**Exercise aim**
Repeat the records below exactly from the line containing "Where should I" to the line containing "1568x690 pixels. How", taking in both of those lines. Drop the pictures.
==== Entries supplied
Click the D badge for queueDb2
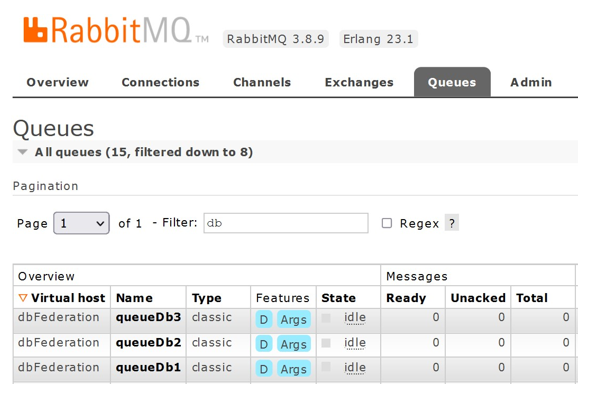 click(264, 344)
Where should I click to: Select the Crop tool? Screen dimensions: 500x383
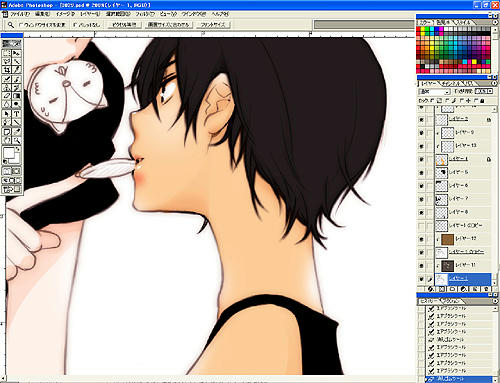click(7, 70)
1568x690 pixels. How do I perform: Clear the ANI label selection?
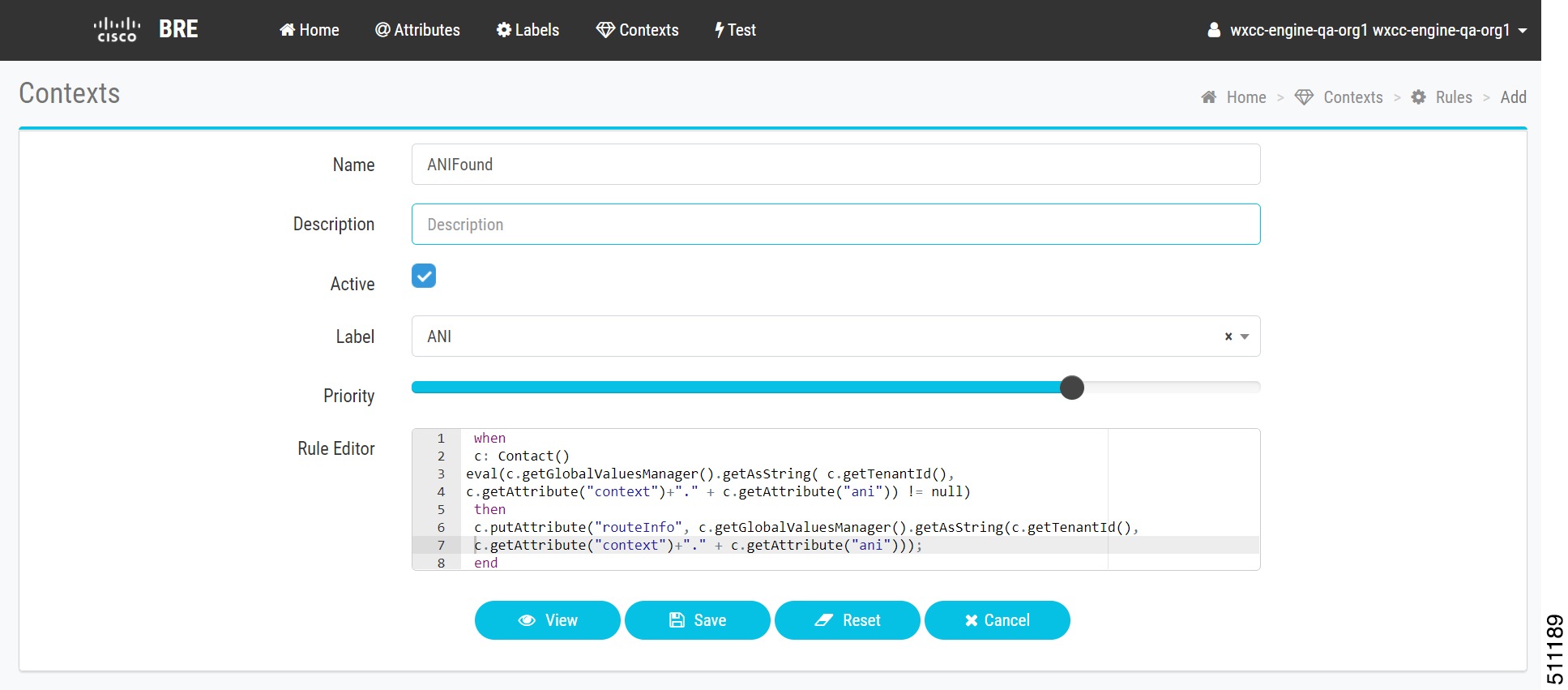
========
==== Entries supplied
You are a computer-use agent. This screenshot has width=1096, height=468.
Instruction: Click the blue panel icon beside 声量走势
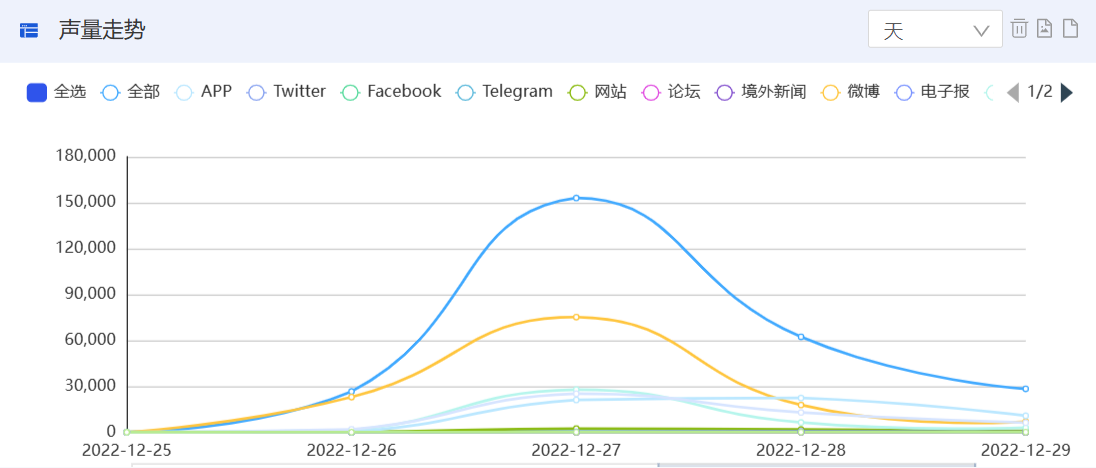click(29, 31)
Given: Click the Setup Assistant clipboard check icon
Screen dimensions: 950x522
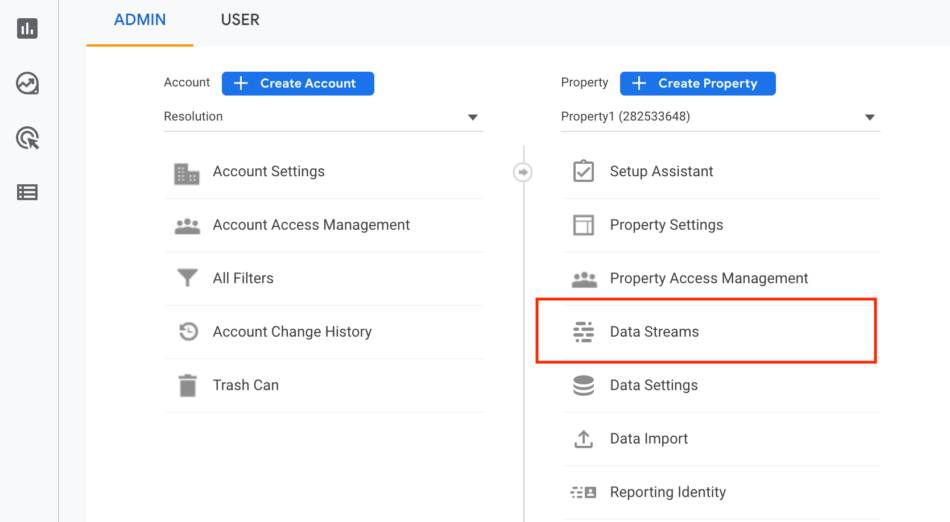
========
**Answer to the problem**
Where should I click to: Select the Crop tool? Screen dimensions: 500x383
click(7, 70)
1568x690 pixels. How do I perform: Clear the ANI label selection?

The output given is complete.